Aangeleverde tekst:
------

ECLI:NL:RVS:2023:4360

Raad van State

Datum uitspraak
29 november 2023
Publicatiedatum
24 november 2023
Zaaknummer
202306247/1/R2 en 202306247/3/R2
Instantie
Raad van State
Type
Uitspraak
Rechtsgebied
Bestuursrecht
Procedures
  • Voorlopige voorziening+bodemzaak
Rechters
Vindplaatsen
  • Rechtspraak.nl
AI samenvatting door LexboostAutomatisch gegenereerd

Ontheffing voor herontwikkeling van villa Trianon en de daarbij behorende tuin in Breda

In deze zaak heeft de voorzieningenrechter van de Afdeling bestuursrechtspraak van de Raad van State uitspraak gedaan over de ontheffing die is verleend aan SoMa Vastgoed B.V. door het college van gedeputeerde staten van Noord-Brabant. Deze ontheffing, verleend op 20 november 2020, betreft de vrijstelling van een aantal verbodsbepalingen in de Wet natuurbescherming (Wnb) voor de herontwikkeling van de tuin van villa Trianon aan de Baronieweg 228 in Breda. De herontwikkeling omvat het slopen van het koetshuis, het renoveren van de villa en het realiseren van een appartementencomplex en drie grondgebonden woningen. Het college heeft gesteld dat de ontheffing voldoet aan de voorwaarden van artikel 3.8, vijfde lid, van de Wnb, gebaseerd op diverse onderzoeksrapporten.

Milieuvereniging De Groene Koepel heeft bezwaar gemaakt tegen de ontheffing en is in beroep gegaan bij de rechtbank Oost-Brabant. De rechtbank heeft in een tussenuitspraak van 9 november 2022 geconstateerd dat het college onvoldoende had onderbouwd dat de woningbouw een dwingende reden van groot openbaar belang vormde. Na een nadere motivering door het college heeft de rechtbank in haar einduitspraak van 29 september 2023 het beroep van Milieuvereniging De Groene Koepel gegrond verklaard, maar de rechtsgevolgen van het besluit in stand gelaten. Hierop heeft Milieuvereniging De Groene Koepel hoger beroep ingesteld en verzocht om een voorlopige voorziening.

------

Datasetfragment:
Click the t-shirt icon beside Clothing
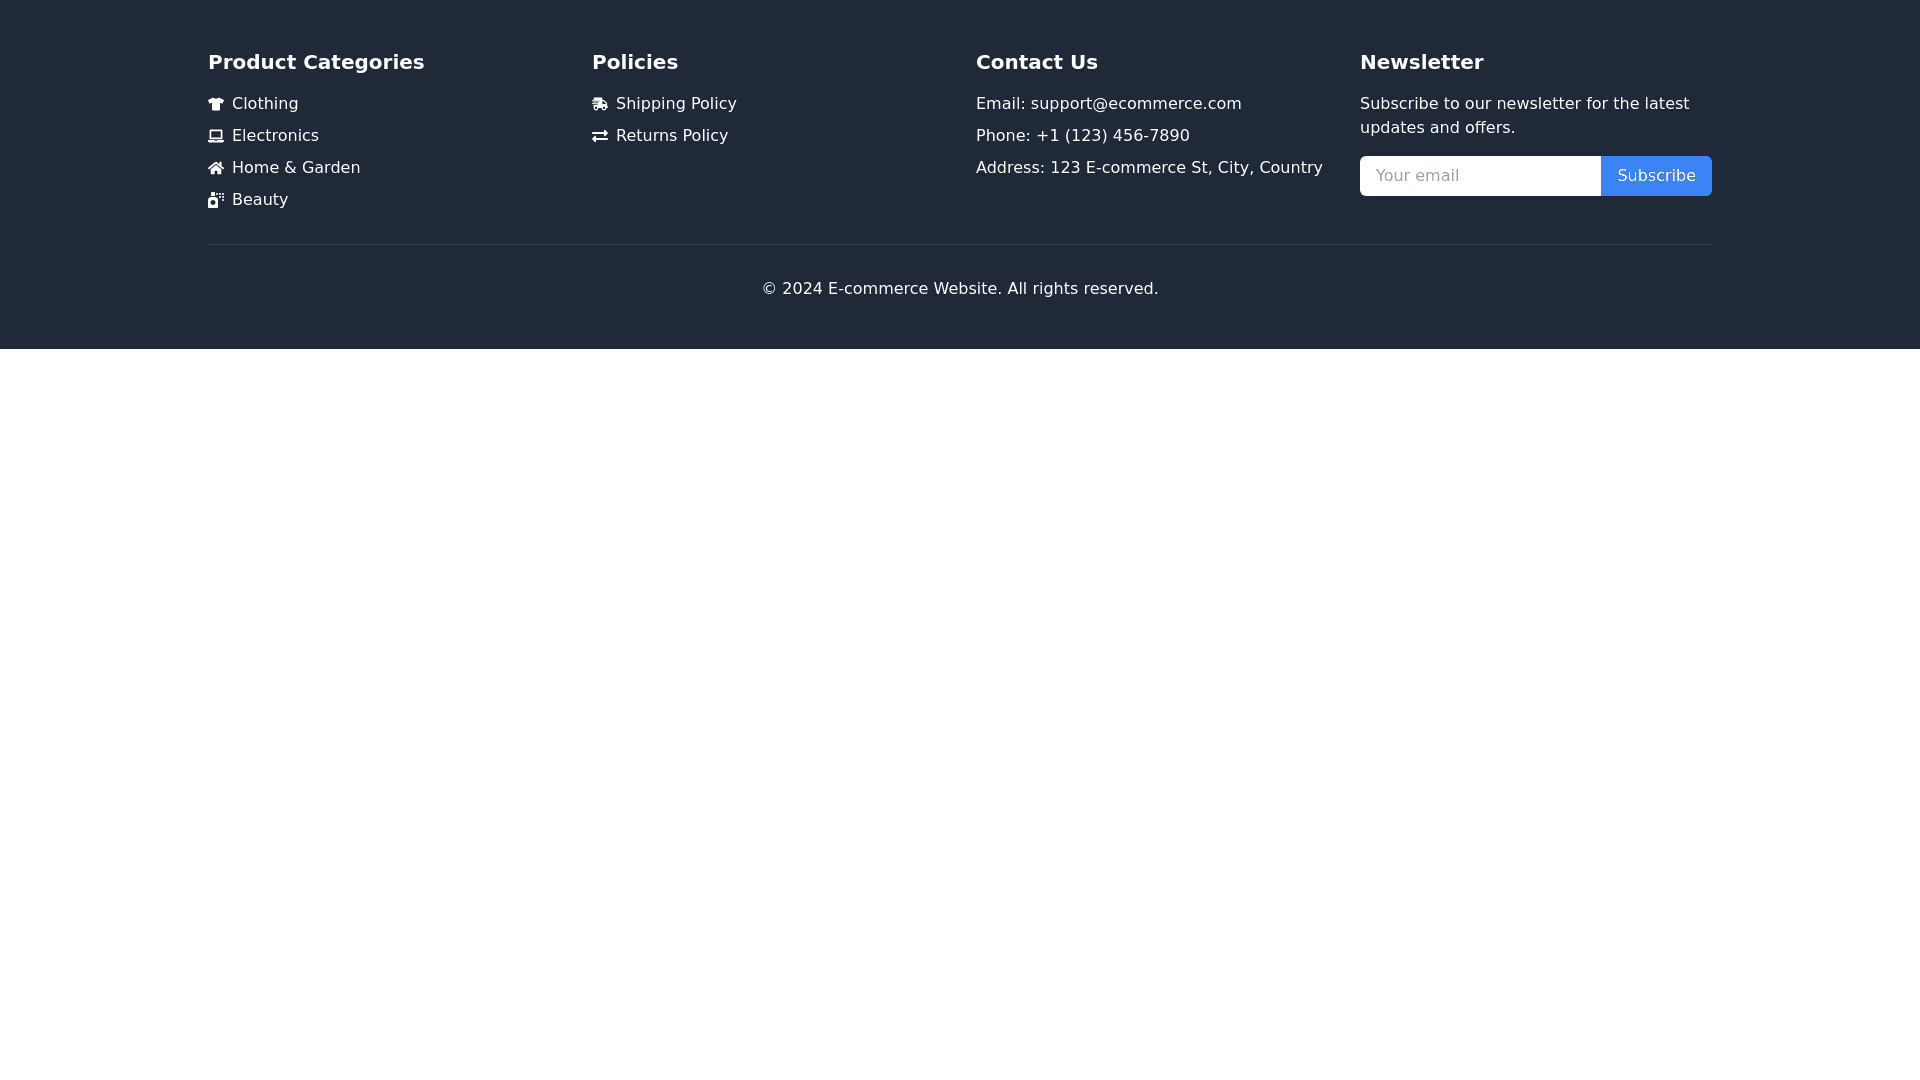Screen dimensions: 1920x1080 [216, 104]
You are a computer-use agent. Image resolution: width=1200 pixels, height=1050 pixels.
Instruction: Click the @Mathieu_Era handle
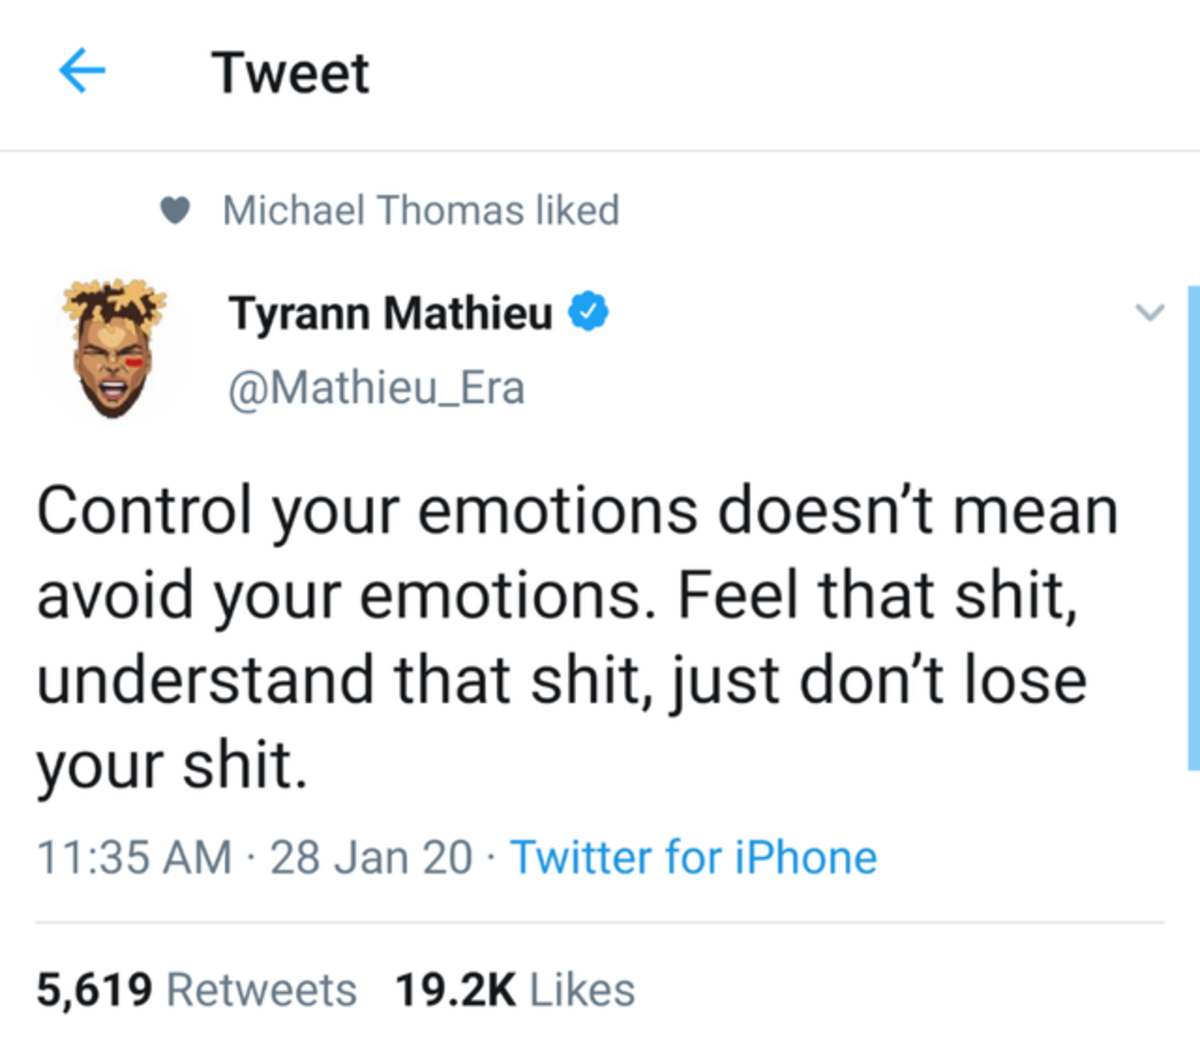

------

Wat wordt gevraagd:
1 - Herhaal letterlijk het deel van de tekst over de ontheffing voor villa Trianon dat begint met "Milieuvereniging De Groene Koepel heeft" en doorloopt tot en met "een voorlopige voorziening.".
2 - Pak de tekst over de ontheffing voor villa Trianon op waar die ophoudt en schrijf hem verder.

Antwoorden:
1 -
Milieuvereniging De Groene Koepel heeft bezwaar gemaakt tegen de ontheffing en is in beroep gegaan bij de rechtbank Oost-Brabant. De rechtbank heeft in een tussenuitspraak van 9 november 2022 geconstateerd dat het college onvoldoende had onderbouwd dat de woningbouw een dwingende reden van groot openbaar belang vormde. Na een nadere motivering door het college heeft de rechtbank in haar einduitspraak van 29 september 2023 het beroep van Milieuvereniging De Groene Koepel gegrond verklaard, maar de rechtsgevolgen van het besluit in stand gelaten. Hierop heeft Milieuvereniging De Groene Koepel hoger beroep ingesteld en verzocht om een voorlopige voorziening.

2 -
De voorzieningenrechter heeft op 29 november 2023 geoordeeld dat het hoger beroep ongegrond is en de uitspraak van de rechtbank bevestigt. De voorzieningenrechter heeft vastgesteld dat de ontheffing voldoende gemotiveerd is en dat de beoogde woningbouw noodzakelijk is voor de financiering van de renovatie van de villa en de tuin, die als rijksmonument zijn aangewezen. De voorzieningenrechter heeft de voorlopige voorziening van 5 oktober 2023 opgeheven, waardoor de ontheffing van het college kan worden gebruikt.

Uitspraak

202306247/1/R2 en 202306247/3/R2.
Datum uitspraak: 29 november 2023
AFDELING
BESTUURSRECHTSPRAAK
Uitspraak van de voorzieningenrechter van de Afdeling bestuursrechtspraak van de Raad van State over de opheffing of wijziging van de bij uitspraak van 5 oktober 2023 in zaak nr. 202306247/2/R2 getroffen voorlopige voorziening (artikel 8:87 van de Algemene wet bestuursrecht; hierna: Awb) en, met toepassing van artikel 8:86 van de Awb, op het hoger beroep van:
Milieuvereniging de Groene Koepel, gevestigd te Breda,
appellante,
tegen de uitspraak van de rechtbank Oost-­Brabant van 29 september 2023 in zaak nr. 21/27259 in het geding tussen:
Milieuvereniging de Groene Koepel
en
het college van gedeputeerde staten van Noord-Brabant.
Procesverloop
Bij besluit van 20 november 2020 heeft het college aan SoMa Vastgoed B.V. ontheffing verleend krachtens artikel 3.8, eerste lid, en artikel 3.10, tweede lid, van de Wet natuurbescherming (hierna: de Wnb).
Bij besluit van 14 september 2021 heeft het college het door onder andere Milieuvereniging De Groene Koepel daartegen gemaakte bezwaar ongegrond verklaard en de verleende ontheffing met verbetering van de motivering in stand gelaten.
Bij tussenuitspraak van 9 november 2022 heeft de rechtbank, voor zover hier van belang, het college in de gelegenheid gesteld de in die uitspraak geconstateerde gebreken aan dat besluit te herstellen.
Het college heeft op 16 januari 2023 een nadere motivering gegeven van het besluit van 14 september 2021.
Bij einduitspraak van 29 september 2023 heeft de rechtbank het door Milieuvereniging De Groene Koepel ingestelde beroep gegrond verklaard, het besluit van 14 september 2021 vernietigd en bepaald dat de rechtsgevolgen van dat besluit in stand blijven. De tussenuitspraak en de einduitspraak zijn aangehecht.
Tegen de einduitspraak heeft Milieuvereniging De Groene Koepel hoger beroep ingesteld.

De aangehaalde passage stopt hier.